Elmore’s case was a struggle, and Blume said he was “never convinced of the outcome until [they] won in the Fourth Circuit.” Blume said the case was his second most memorable case in his career. The most memorable one, he said, was Richard Charles Johnson’s, his former client who was executed, despite what he thought believed to be overwhelming evidence of innocence.

“I still have nightmares about his execution, which I witnessed, and I still wonder whether there was not more I could have done to save his life,” Blume said.

Blume said he hopes the episode on Elmore’s case will expose the flaws of the death penalty system in the U.S.

“Hopefully seeing how an innocent person can be sentenced to death and spend more than three decades in prison for a crime they did not commit will give some people pause,” he said.

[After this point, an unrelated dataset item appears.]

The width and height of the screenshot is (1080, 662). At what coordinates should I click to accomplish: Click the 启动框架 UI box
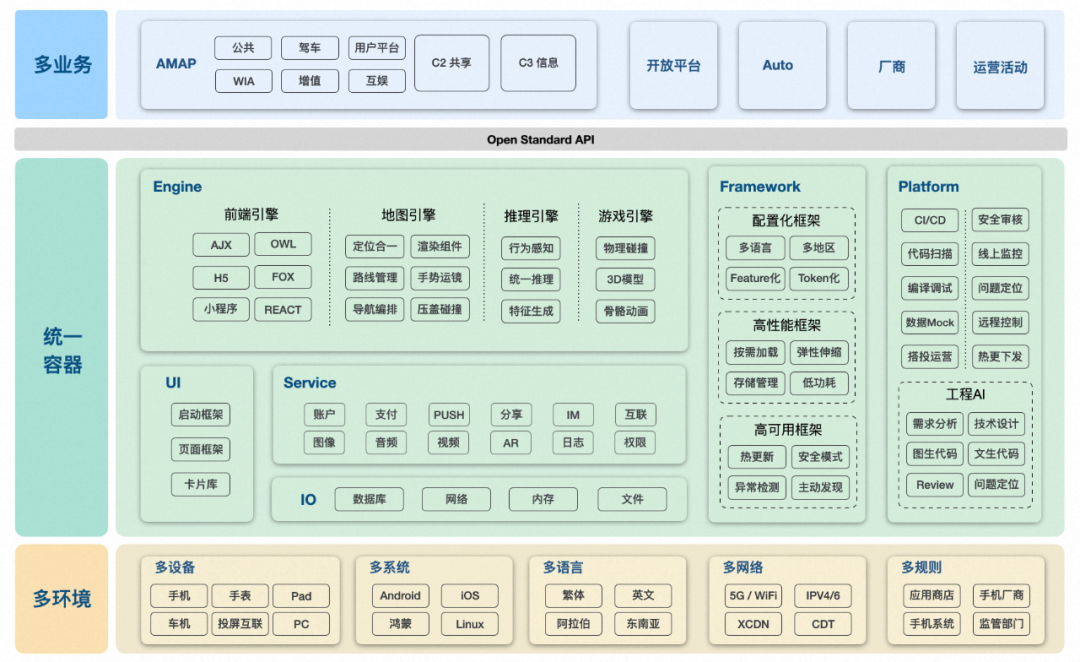tap(201, 414)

Even though Blume said he opposes the death penalty, some students that take Blume’s class, Law 405: The Death Penalty in America, said they support it.

Gregory Braciak ’14 said he is in favor of the death penalty only in extreme cases, for “only the worst and vile crimes that indicate a depravity of mind and reckless abandon for human life.”

He said taking Blume’s class has changed his view on which criminals deserve capital punishment.

“I was more liberal in applying the death penalty prior to [taking the class], but as the semester draws on, my views on the criminals that should receive the death penalty have narrowed,” he said.

Julius Kairey ’15 said that while he believes in the death penalty of the “most heinous of crimes,” he is taking Blume’s class to learn more about procedures that can “limit arbitrariness and bias in the system.”

Sixty percent of Americans said they favored death penalty for a person convicted of murder, according to a Gallup poll from October.

Asked why he opposes the death penalty, Blume said, using an old Talmudic saying his mentor used to paraphrase: “The Justice of God may at times ordain that there are some crimes for which a man should die, but the Justice of man is altogether inadequate to determine who those people might be.”